Giga-Tronics Inc

Q4 2021 Earnings Conference Call

6/30/2021

spk01: Welcome to the Gigatronics fourth quarter and fiscal 2021 year-end results. At this time, all participants are in a listen-only mode. Later, we will conduct a question-and-answer session. During the question-and-answer session, if you have a question, please press star then 1 on your touch-tone phone. Please note that this conference is being recorded. I will now turn the call over to John Ragazzi, so you may begin.
spk00: Thank you. Good afternoon, and thank you for joining our fiscal 2021 and fourth quarter earnings call. I'm John Ragazzi, the company's CEO, and I'm joined today by Dr. Lutz Henkels, our Executive VP, CFO, and Chief Operating Officer. Before we begin, I need to remind everyone that this conference call may include forward-looking statements, including statements about future results of operations, and margins, future orders, growth, and shipments.
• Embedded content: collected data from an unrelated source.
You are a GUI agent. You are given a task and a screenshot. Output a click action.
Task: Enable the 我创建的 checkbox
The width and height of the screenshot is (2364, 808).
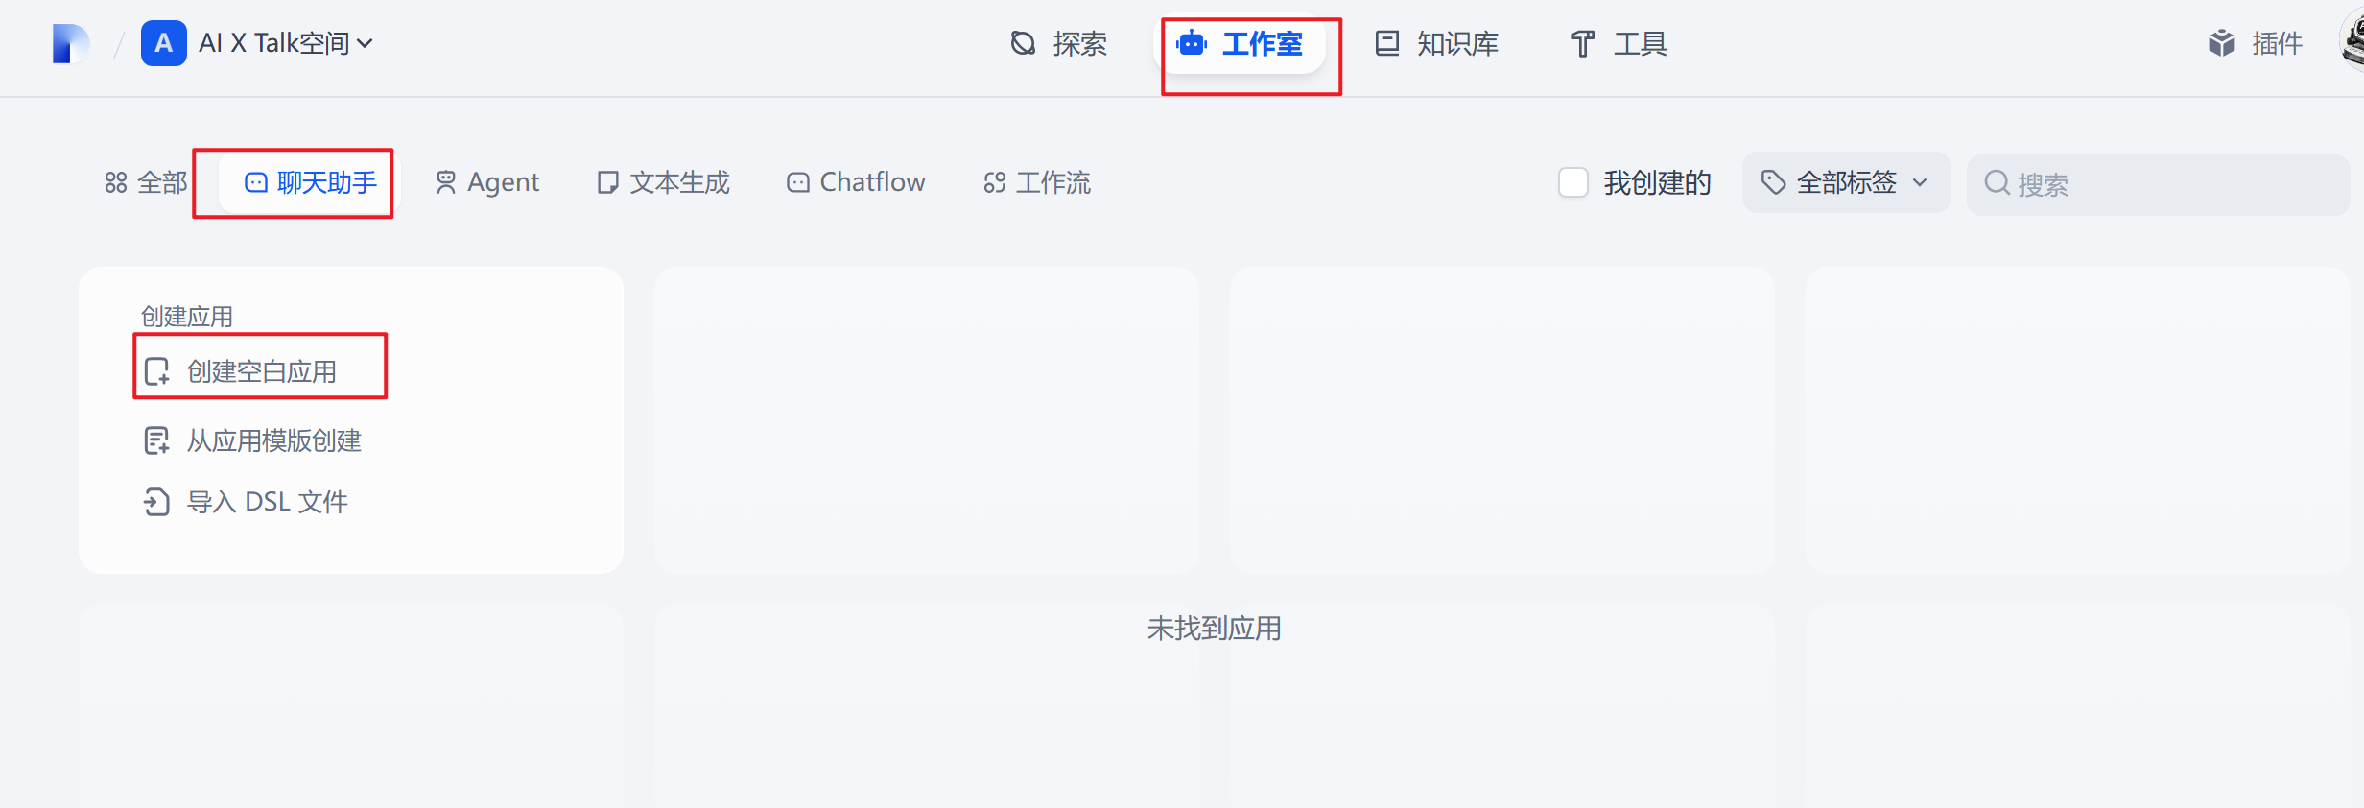click(x=1573, y=182)
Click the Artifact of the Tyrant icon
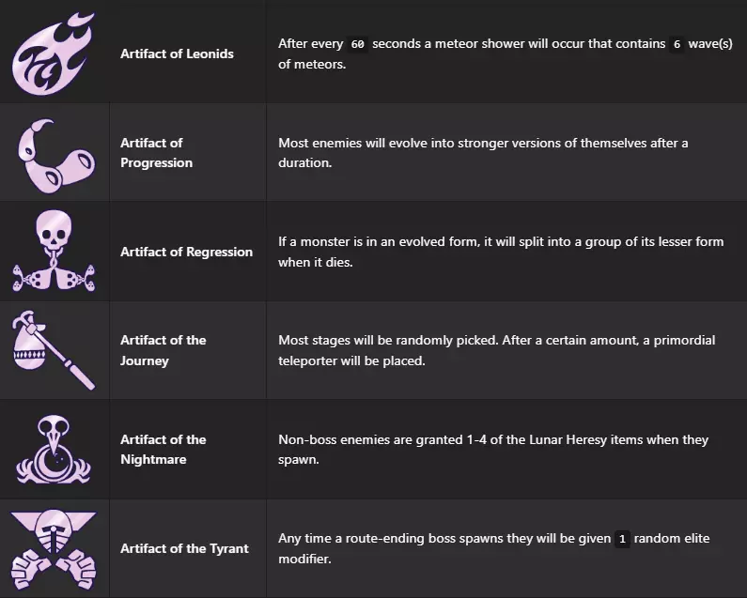 pos(54,548)
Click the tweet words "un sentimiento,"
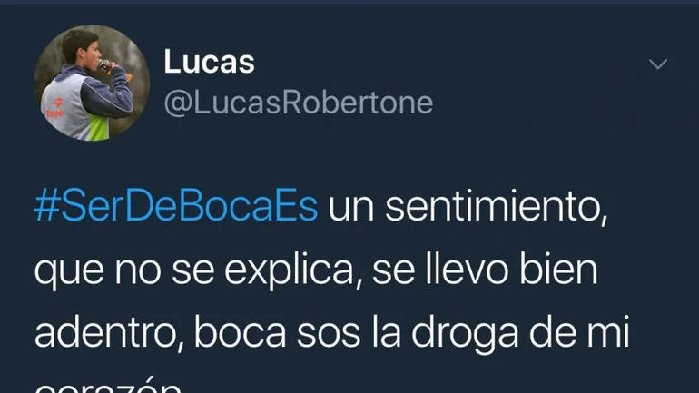The image size is (699, 393). pyautogui.click(x=468, y=206)
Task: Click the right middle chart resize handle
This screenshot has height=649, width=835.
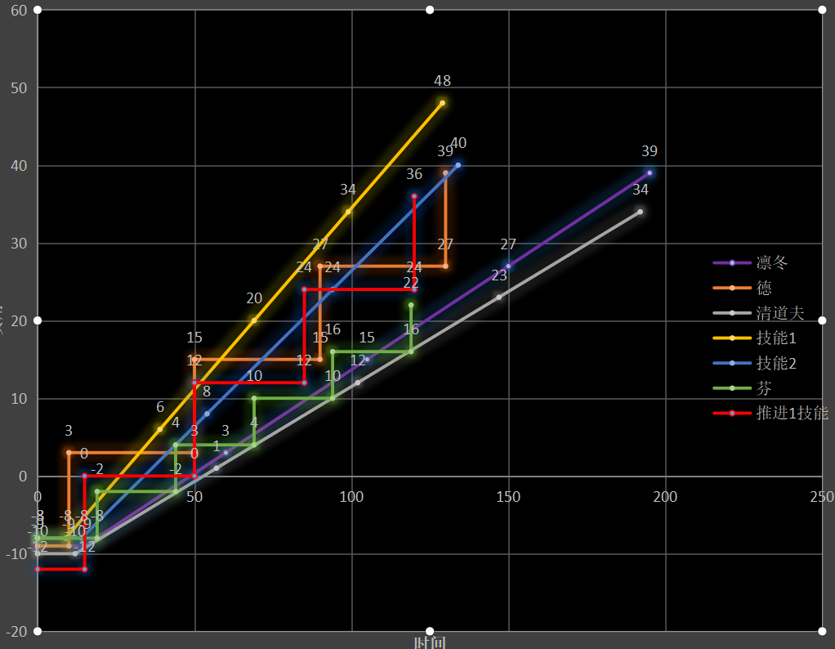Action: (822, 320)
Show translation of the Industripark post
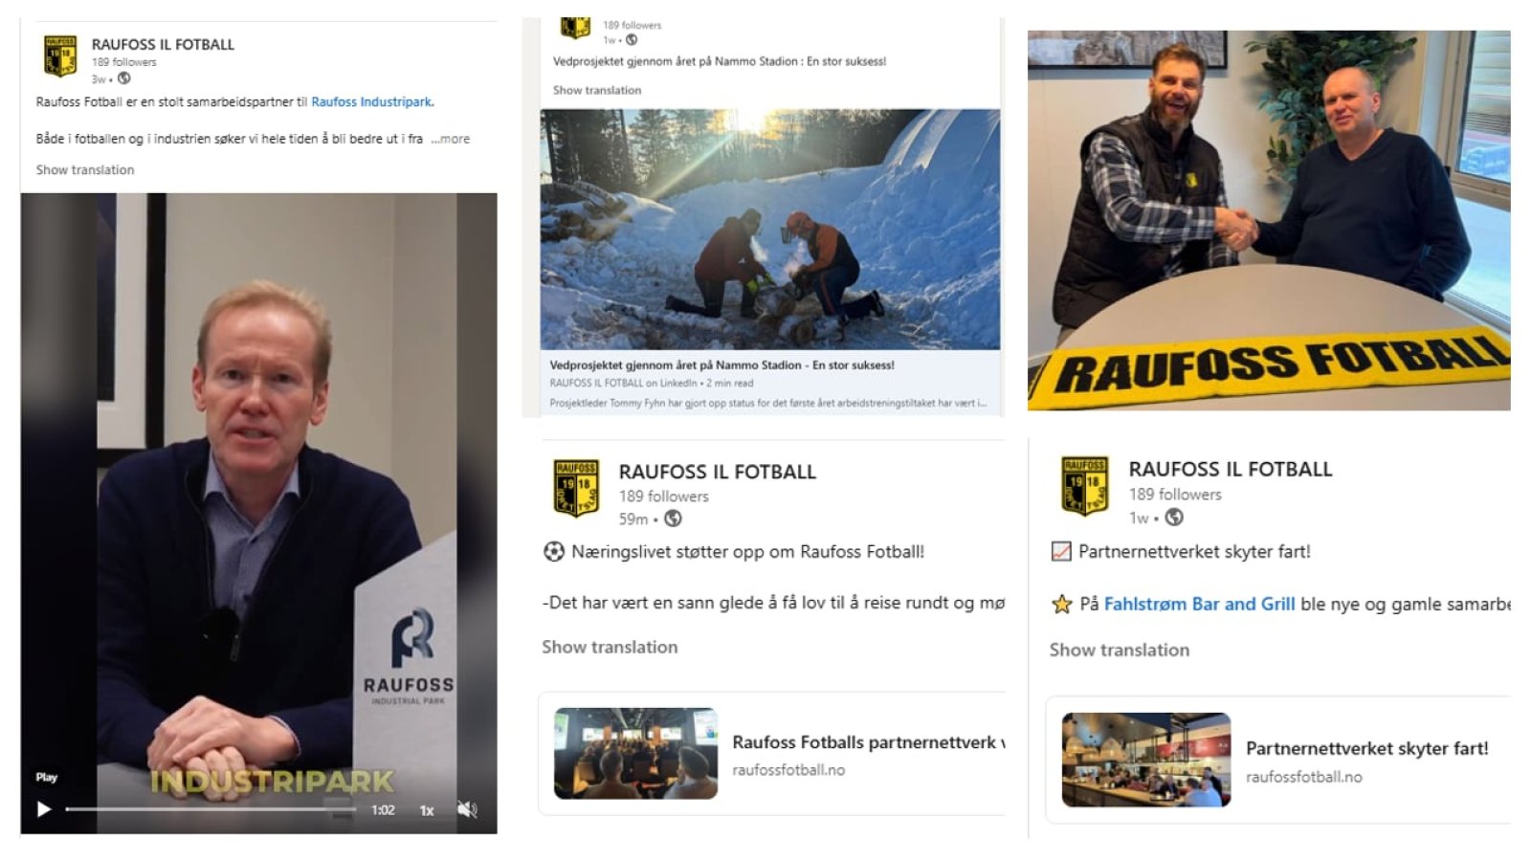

Actual results may differ significantly due to risks and uncertainties, such as delays with manufacturing, orders for our products and services, receipt of timing of future orders, cancellations or deferrals of existing orders, the company's capital needs, the trading of our common stock, and the volatility in the market price of our common stock, results of pending or threatened litigation, and general market conditions. For further discussion, see our most recent annual report on Form 10-K for the fiscal year ended March 27, 2021, Part 1, under the heading Risk Factors, and Part 2, under the heading Management's Discussion and Analysis of Financial Condition and Results of Operations. With those reminders in place, I will now turn the call over to Dr. Hanks.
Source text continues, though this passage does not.